[Dataset entries]
*** Block opens ***
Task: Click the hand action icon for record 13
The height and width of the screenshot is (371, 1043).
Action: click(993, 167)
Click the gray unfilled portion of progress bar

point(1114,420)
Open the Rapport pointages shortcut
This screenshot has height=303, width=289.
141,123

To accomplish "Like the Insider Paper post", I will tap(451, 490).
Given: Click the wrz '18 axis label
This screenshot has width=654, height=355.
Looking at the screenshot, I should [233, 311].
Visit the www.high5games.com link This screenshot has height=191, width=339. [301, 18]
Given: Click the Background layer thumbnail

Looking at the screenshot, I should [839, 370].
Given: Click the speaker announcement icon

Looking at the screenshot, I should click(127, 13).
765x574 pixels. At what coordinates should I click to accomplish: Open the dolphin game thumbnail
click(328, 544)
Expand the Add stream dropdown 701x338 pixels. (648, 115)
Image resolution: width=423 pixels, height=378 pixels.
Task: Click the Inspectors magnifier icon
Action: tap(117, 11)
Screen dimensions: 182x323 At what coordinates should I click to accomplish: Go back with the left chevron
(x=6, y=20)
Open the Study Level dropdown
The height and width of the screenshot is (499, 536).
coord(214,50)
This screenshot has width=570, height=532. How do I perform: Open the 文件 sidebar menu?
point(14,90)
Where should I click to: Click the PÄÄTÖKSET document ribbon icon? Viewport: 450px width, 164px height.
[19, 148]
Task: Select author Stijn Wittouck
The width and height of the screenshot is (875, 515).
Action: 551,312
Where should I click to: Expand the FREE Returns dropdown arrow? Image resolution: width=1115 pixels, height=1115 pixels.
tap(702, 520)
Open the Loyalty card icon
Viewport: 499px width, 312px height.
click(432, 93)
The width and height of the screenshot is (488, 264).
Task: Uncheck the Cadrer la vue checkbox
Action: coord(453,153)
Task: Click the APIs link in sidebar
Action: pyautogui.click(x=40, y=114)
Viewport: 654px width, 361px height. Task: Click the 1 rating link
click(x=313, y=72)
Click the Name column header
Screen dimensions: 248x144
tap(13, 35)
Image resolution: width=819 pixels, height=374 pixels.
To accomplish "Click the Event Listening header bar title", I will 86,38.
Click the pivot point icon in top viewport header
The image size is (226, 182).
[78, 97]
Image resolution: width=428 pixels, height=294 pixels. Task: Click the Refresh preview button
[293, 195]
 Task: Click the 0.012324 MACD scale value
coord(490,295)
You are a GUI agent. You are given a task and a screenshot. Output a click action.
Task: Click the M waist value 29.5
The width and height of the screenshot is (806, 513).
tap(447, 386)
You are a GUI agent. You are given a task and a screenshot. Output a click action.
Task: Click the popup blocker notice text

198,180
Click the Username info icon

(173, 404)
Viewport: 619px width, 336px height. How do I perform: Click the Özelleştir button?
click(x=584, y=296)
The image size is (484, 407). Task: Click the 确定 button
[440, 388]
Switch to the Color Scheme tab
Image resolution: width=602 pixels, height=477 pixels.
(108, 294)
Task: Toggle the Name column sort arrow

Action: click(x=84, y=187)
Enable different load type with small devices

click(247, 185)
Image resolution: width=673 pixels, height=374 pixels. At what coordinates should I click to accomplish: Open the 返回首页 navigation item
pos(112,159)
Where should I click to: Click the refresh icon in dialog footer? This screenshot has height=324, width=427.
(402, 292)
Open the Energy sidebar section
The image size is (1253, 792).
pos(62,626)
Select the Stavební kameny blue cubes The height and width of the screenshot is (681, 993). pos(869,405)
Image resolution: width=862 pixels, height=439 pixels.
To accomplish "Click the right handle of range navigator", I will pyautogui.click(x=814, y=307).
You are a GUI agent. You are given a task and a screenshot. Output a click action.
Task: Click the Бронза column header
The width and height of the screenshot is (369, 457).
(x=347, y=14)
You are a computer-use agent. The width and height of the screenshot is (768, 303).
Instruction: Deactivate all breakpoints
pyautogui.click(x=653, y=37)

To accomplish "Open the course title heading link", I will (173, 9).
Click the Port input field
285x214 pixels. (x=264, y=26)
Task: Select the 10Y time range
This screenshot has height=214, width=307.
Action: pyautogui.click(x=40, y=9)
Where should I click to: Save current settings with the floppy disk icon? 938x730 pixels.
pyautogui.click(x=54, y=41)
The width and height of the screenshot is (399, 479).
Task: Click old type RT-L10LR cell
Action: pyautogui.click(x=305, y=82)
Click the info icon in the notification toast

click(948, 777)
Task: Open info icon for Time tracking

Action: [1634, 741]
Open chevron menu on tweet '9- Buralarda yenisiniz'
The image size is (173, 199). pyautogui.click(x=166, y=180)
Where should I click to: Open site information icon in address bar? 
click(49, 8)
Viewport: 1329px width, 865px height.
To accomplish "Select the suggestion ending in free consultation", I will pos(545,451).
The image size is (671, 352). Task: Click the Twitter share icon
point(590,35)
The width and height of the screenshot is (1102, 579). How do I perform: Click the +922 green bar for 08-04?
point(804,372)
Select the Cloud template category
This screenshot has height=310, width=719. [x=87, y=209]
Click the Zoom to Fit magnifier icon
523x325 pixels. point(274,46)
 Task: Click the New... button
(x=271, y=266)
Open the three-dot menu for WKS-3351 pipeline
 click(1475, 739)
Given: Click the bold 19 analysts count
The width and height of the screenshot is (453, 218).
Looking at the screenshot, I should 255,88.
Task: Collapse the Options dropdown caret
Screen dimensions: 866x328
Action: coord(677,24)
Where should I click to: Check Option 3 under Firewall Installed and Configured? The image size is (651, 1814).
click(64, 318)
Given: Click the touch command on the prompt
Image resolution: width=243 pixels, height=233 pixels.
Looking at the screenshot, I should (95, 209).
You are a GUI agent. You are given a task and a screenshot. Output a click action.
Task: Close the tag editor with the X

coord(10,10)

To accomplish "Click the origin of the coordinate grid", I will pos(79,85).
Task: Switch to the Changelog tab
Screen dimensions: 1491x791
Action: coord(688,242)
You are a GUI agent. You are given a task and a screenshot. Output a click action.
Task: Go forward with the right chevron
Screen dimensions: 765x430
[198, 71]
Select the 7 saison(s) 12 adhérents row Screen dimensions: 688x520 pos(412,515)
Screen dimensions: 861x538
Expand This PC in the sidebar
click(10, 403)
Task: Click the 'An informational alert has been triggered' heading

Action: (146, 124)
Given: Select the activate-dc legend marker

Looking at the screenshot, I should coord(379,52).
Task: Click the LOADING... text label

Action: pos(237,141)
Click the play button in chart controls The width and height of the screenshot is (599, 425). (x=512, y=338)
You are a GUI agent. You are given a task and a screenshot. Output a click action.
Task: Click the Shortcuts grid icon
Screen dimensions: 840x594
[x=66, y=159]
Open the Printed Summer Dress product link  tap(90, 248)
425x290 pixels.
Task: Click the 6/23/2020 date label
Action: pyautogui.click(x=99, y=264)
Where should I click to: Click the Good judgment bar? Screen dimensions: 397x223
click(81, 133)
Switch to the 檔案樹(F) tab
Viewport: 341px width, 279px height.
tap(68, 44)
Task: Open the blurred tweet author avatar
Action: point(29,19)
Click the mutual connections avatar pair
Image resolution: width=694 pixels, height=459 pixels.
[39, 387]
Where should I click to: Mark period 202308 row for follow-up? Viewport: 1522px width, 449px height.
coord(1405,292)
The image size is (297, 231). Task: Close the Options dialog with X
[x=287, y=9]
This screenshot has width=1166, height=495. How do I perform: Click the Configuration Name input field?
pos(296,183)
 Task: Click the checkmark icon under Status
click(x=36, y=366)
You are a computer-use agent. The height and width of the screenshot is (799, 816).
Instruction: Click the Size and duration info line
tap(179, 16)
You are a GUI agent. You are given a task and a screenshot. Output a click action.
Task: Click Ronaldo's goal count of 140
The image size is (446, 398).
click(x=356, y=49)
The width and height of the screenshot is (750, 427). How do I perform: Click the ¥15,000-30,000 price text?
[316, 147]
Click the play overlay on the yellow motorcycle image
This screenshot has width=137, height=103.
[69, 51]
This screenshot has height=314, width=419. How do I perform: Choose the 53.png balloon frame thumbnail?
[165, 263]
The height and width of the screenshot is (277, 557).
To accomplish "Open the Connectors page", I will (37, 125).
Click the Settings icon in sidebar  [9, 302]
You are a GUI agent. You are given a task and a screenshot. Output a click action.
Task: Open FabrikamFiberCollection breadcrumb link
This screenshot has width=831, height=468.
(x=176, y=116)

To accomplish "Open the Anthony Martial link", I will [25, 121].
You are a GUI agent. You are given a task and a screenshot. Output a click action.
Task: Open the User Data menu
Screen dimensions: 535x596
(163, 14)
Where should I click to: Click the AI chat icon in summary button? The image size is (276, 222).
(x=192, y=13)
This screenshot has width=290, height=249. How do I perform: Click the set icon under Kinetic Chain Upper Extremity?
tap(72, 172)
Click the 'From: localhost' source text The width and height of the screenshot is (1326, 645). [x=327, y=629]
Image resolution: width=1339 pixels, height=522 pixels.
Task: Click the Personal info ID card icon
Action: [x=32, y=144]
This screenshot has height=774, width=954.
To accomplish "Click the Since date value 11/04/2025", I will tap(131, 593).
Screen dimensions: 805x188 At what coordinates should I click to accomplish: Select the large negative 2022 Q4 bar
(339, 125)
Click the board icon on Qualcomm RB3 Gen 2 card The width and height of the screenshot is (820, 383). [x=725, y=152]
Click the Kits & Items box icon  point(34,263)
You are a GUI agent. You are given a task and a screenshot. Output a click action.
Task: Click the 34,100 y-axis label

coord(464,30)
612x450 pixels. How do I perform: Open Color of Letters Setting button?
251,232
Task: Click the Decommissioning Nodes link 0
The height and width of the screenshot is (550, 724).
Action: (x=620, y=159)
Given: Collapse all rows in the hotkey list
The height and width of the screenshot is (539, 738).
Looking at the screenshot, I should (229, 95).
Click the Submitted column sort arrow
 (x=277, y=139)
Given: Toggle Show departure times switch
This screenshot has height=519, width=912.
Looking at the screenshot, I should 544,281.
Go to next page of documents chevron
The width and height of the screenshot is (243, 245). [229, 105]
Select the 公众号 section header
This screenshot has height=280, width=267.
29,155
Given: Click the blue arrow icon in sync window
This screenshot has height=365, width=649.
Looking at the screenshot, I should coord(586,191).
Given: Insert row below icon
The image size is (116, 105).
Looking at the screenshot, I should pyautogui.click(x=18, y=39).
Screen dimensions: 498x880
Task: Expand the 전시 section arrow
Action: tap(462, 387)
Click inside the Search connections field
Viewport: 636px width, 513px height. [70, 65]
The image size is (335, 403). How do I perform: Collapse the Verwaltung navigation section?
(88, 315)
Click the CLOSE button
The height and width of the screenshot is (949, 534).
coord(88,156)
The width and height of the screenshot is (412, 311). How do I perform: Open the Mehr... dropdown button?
*** Block closes ***
▸ What needs to be done
Your answer should be the lines above from the one containing "Screen dimensions: 805x188" through the one containing "Click the CLOSE button", copied exactly and with both ends kept.

▸ Response
Screen dimensions: 805x188 At what coordinates should I click to accomplish: Select the large negative 2022 Q4 bar
(339, 125)
Click the board icon on Qualcomm RB3 Gen 2 card The width and height of the screenshot is (820, 383). [x=725, y=152]
Click the Kits & Items box icon  point(34,263)
You are a GUI agent. You are given a task and a screenshot. Output a click action.
Task: Click the 34,100 y-axis label

coord(464,30)
612x450 pixels. How do I perform: Open Color of Letters Setting button?
251,232
Task: Click the Decommissioning Nodes link 0
The height and width of the screenshot is (550, 724).
Action: (x=620, y=159)
Given: Collapse all rows in the hotkey list
The height and width of the screenshot is (539, 738).
Looking at the screenshot, I should (229, 95).
Click the Submitted column sort arrow
 (x=277, y=139)
Given: Toggle Show departure times switch
This screenshot has height=519, width=912.
Looking at the screenshot, I should 544,281.
Go to next page of documents chevron
The width and height of the screenshot is (243, 245). [229, 105]
Select the 公众号 section header
This screenshot has height=280, width=267.
29,155
Given: Click the blue arrow icon in sync window
This screenshot has height=365, width=649.
Looking at the screenshot, I should coord(586,191).
Given: Insert row below icon
The image size is (116, 105).
Looking at the screenshot, I should pyautogui.click(x=18, y=39).
Screen dimensions: 498x880
Task: Expand the 전시 section arrow
Action: tap(462, 387)
Click inside the Search connections field
Viewport: 636px width, 513px height. [70, 65]
The image size is (335, 403). How do I perform: Collapse the Verwaltung navigation section?
(88, 315)
Click the CLOSE button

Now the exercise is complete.